[Exercise material — start]

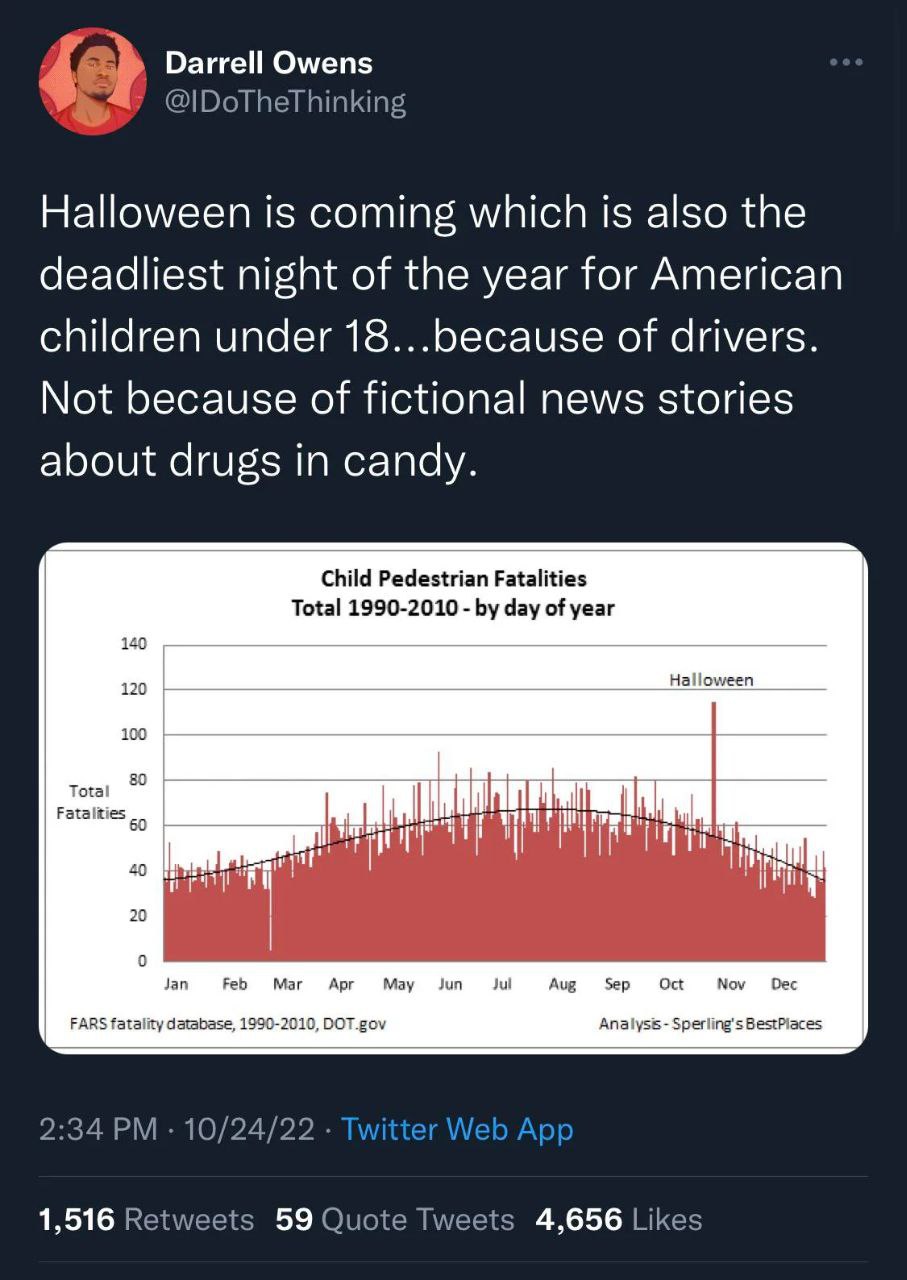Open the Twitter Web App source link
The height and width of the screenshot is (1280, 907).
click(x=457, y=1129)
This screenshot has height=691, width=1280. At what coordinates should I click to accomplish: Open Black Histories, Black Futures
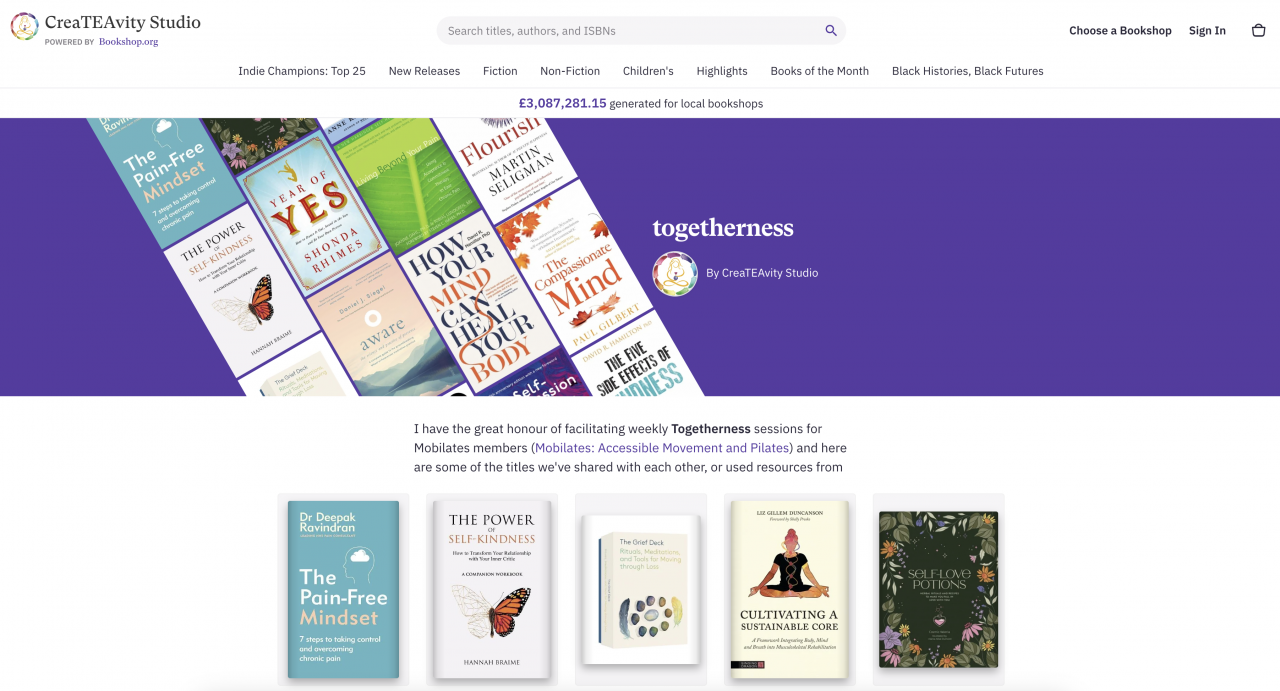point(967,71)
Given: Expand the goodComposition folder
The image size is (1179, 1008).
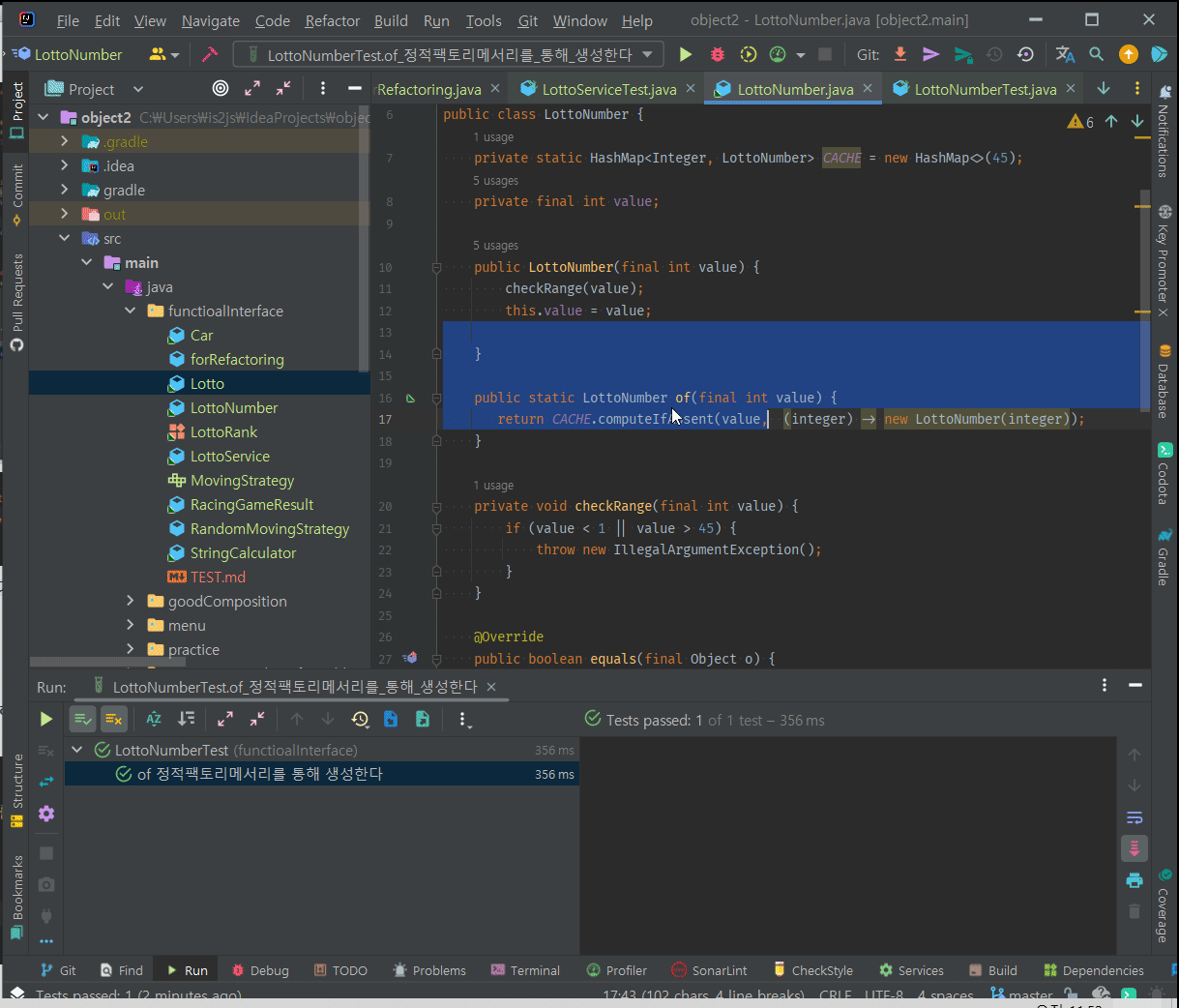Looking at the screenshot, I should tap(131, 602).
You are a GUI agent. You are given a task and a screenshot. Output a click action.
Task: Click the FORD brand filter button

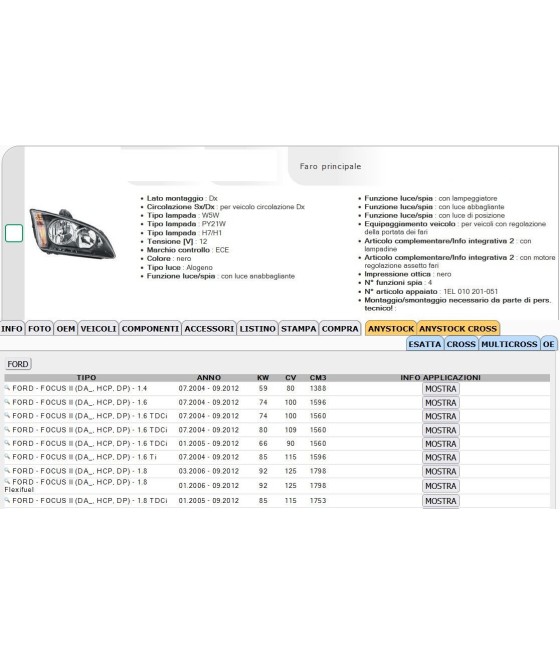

[Exercise material — finish]

**Task goal:**
Write out again, exactly, each line from the one with "You are a GUI" to the end of the entries. No pictures go in.

**Solution to this exercise:**
You are a GUI agent. You are given a task and a screenshot. Output a click action.
Task: Click the FORD brand filter button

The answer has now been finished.